Because K_{a_{1}} \gg K_{a_{2}}, the contribution of H^{+} ions from the second dissociation is negligible compared to the first.
Step 2: Write the expression for the first dissociation constant
Let the initial concentration of H_{2}SO_{3} be c. The dissociation can be represented as:
H_{2}SO_{3} \rightleftharpoons H^{+} + HSO_{3}^{-}.
Define \alpha as the degree of dissociation for the first step. Then, at equilibrium:
[H_{2}SO_{3}] = c(1 - \alpha)
[H^{+}] = c \alpha
[HSO_{3}^{-}] = c \alpha
The acid dissociation constant K_{a_{1}} is:
K_{a_{1}} = \dfrac{[H^{+}][HSO_{3}^{-}]}{[H_{2}SO_{3}]}
= \dfrac{(c \alpha)(c \alpha)}{c (1 - \alpha)}
= \dfrac{c \alpha^{2}}{(1 - \alpha)}.
Step 3: Substitute the given values
Given c = 0.588\,\text{M} and K_{a_{1}} = 1.7 \times 10^{-2}. Thus,
\dfrac{0.588\, \alpha^{2}}{1 - \alpha} = 1.7 \times 10^{-2}.
Rewriting,
0.588\, \alpha^{2} = (1 - \alpha) \times 1.7 \times 10^{-2}.
Multiply both sides by 100 to simplify numerical handling:
58.8\, \alpha^{2} = 1.7 - 1.7\, \alpha.
Arrange terms into a standard quadratic form:
58.8\, \alpha^{2} + 1.7\, \alpha - 1.7 = 0.

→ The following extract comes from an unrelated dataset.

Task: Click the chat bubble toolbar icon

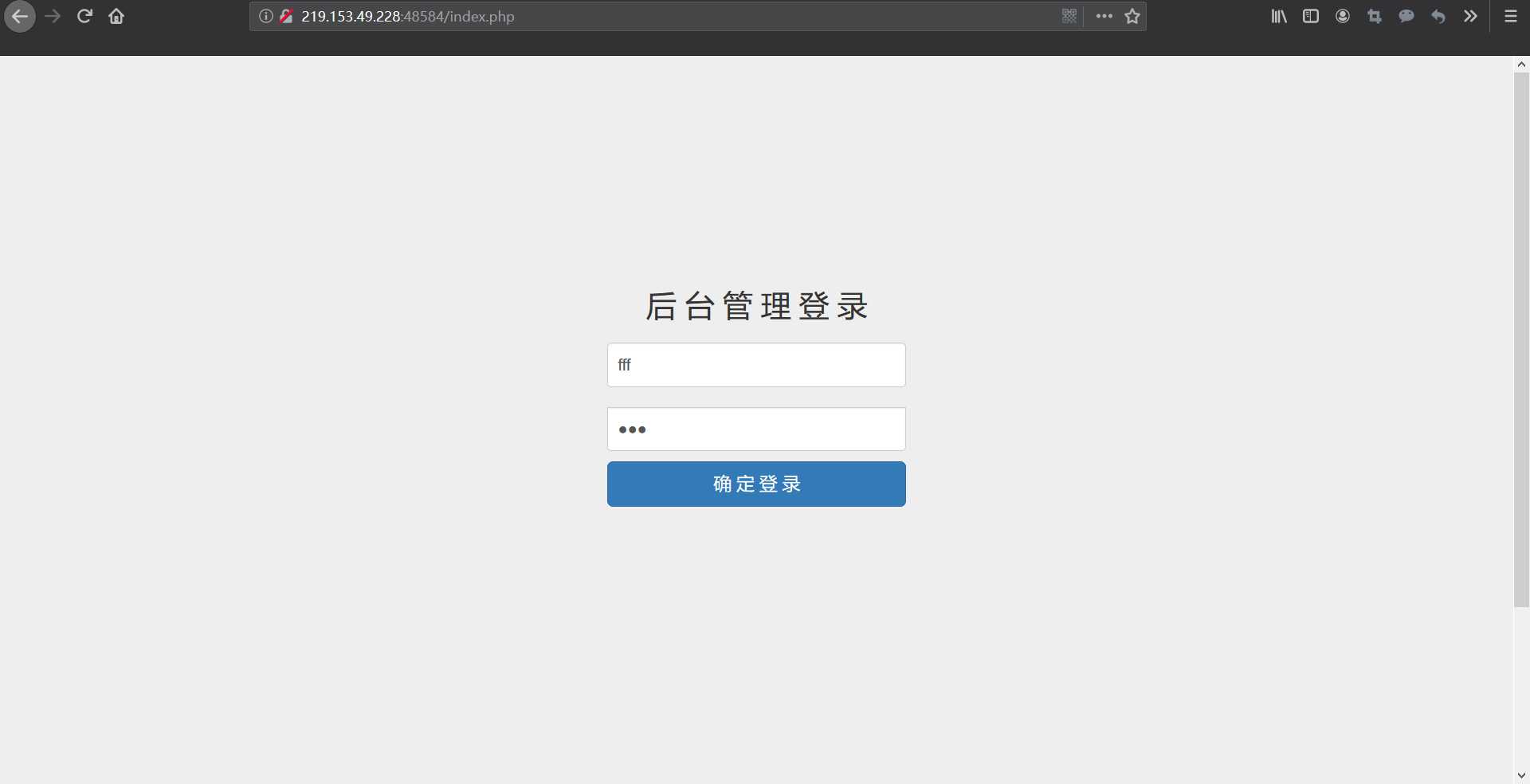Action: (1406, 16)
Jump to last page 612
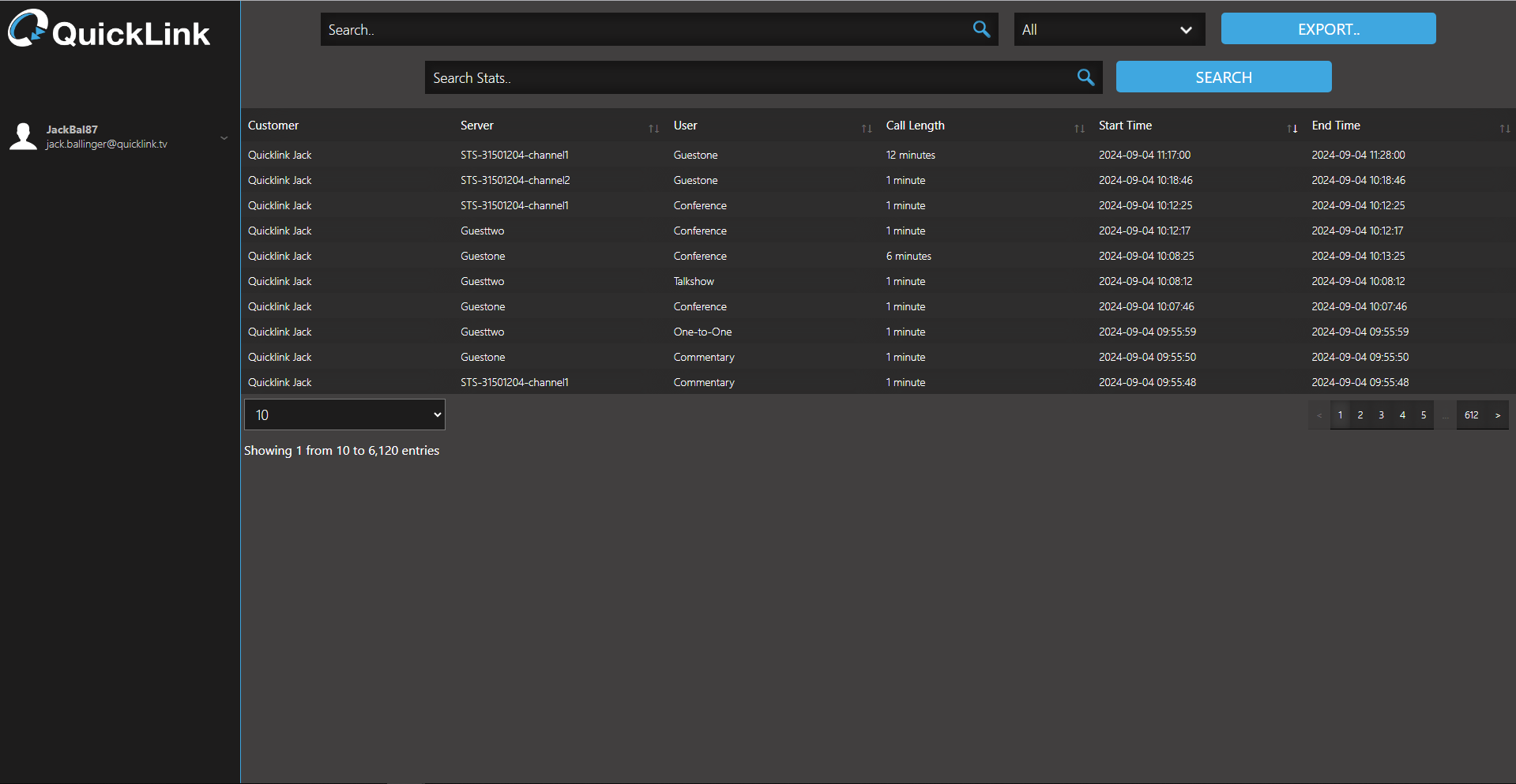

Step 4: Solve the quadratic equation for α
Compute \alpha using the quadratic formula:
\alpha = \dfrac{-b \pm \sqrt{b^{2} + 4ac}}{2a},
where a = 58.8, b = 1.7, and c = -1.7. Substituting:
\alpha = \dfrac{-1.7 \pm \sqrt{(1.7)^{2} + 4 \times 58.8 \times 1.7}}{2 \times 58.8}.
Upon calculation,
\alpha \approx 0.156.
Step 5: Determine the hydrogen ion concentration
Since \alpha is the degree of dissociation,
[H^{+}] = c\, \alpha = 0.588 \times 0.156 \approx 0.092\,\text{M}.
Step 6: Calculate pH
The \text{pH} is given by:
\text{pH} = -\log[H^{+}] = -\log(0.092).
Numerically,
\text{pH} \approx 1.036.
Rounding off to the nearest integer:
\boxed{1}.